[Collected data]
═══
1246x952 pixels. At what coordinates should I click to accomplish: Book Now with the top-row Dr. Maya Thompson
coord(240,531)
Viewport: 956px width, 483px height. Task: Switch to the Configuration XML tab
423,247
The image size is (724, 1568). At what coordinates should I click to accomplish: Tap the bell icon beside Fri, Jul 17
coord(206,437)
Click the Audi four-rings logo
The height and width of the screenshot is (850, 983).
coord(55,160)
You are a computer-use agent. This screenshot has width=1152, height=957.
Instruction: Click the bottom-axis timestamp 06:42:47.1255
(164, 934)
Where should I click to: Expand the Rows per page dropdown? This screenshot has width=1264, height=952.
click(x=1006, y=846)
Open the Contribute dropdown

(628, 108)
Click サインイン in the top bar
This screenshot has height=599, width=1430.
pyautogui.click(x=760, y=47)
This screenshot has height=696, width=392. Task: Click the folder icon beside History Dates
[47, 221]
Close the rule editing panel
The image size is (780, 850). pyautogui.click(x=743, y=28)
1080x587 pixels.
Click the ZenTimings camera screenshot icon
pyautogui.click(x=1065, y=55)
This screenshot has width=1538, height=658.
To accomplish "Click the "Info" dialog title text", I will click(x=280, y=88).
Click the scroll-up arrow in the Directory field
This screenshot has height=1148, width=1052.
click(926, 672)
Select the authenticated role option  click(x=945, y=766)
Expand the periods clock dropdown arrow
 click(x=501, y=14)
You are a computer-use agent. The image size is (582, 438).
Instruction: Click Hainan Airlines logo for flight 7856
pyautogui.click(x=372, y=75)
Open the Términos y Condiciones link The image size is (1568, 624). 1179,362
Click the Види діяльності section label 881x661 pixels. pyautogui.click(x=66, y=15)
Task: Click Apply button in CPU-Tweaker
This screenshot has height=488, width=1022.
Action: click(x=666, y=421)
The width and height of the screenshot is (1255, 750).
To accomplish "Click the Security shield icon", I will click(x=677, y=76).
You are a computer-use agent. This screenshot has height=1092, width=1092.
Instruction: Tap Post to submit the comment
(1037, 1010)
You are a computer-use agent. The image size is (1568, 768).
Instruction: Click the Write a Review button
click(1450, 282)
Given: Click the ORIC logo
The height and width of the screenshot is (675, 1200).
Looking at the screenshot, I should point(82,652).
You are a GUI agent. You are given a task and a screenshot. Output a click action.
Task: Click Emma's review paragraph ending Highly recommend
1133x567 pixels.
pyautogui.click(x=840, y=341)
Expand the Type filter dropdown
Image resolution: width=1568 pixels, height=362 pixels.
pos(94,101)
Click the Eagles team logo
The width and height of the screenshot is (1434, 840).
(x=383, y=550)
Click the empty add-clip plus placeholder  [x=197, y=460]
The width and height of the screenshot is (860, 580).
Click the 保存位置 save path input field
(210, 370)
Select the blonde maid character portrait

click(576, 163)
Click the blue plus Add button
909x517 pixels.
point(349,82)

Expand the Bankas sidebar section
═══
● Task brief: State the count of lines in the data holding the word "section", adding nothing to it.

● Reply: 2